ТЕКСТ ДЛЯ ЧТЕНИЯ:
# Способы отправить сообщения об ошибках (bugreport)

## globus

Здравия!

Развращённый Дебианом)), испытываю некоторые трудности. Просветите пож-ста.

1) Из самой системы в Gentoo нет возможности отправить баграпорт? В Дебиане есть reportbug, она позволяет искать возможные дубли, автоматически включает сопутствующую техно информацию (версии пакетов, система и т.д.) Тут не моги найти. Только, как говорится, BGO?

2) Опять же в Дебиане принимают всё подряд, пишите говорят ещё, разработчики сами берут на себя труд разобраться, если что перенаправляют, и т.п. В общем, полный сервис)) А тут, если я правильно понял, если нет сопровождающего пакета (need-maintainer@gentoo) и ещё что-то подобное, то надо слать отцам-прародителям напрямую?

----------

## globus

Молчание, как известно, знак согласия, так и запишем((

----------

## TigerJr

 *globus wrote:*   

> Здравия!
> 
> Развращённый Дебианом)), испытываю некоторые трудности. Просветите пож-ста.
> 
> 1) Из самой системы в Gentoo нет возможности отправить баграпорт? В Дебиане есть reportbug, она позволяет искать возможные дубли, автоматически включает сопутствующую техно информацию (версии пакетов, система и т.д.) Тут не моги найти. Только, как говорится, BGO?
> ...

 

1) А ещё вместе с багом в вританию утекают адреса, явки, пароли... ЗЫ

2) https://bugs.gentoo.org

Вы бы побольше ручками, ручками сэр) и терпения, терпения нас тут не так много

----------

## globus

Бум стараться  :Very Happy: 

----------

ЗАДАНИЕ:
Ответьте на вопросы по обсуждению:
1. Как называется программа для отправки сообщений об ошибках в Дебиане, о которой пишет автор первого сообщения?
2. Знаком чего, по словам globus во втором сообщении, является молчание?
3. Какой адрес TigerJr приводит во втором пункте своего ответа?
Приведенные далее строки никак не связаны с обсуждением.

МАТЕРИАЛ:
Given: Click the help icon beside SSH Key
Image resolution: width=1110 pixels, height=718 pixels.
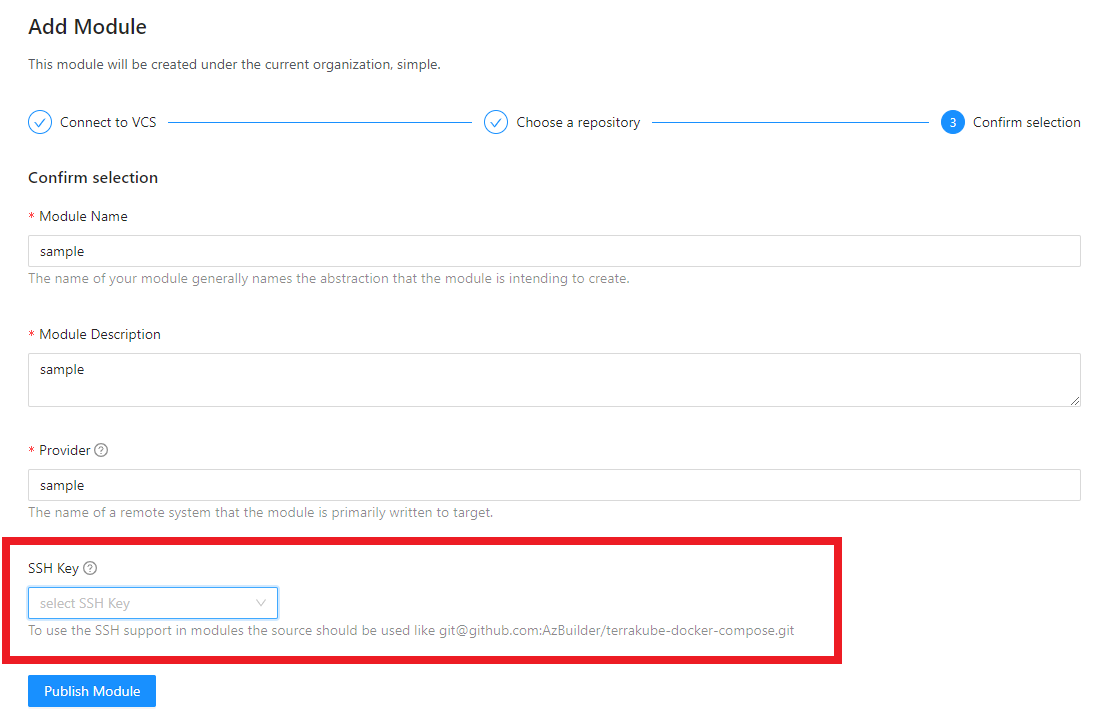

ОТВЕТ:
1. Программа называется reportbug.
2. Молчание является знаком согласия.
3. TigerJr приводит адрес https://bugs.gentoo.org.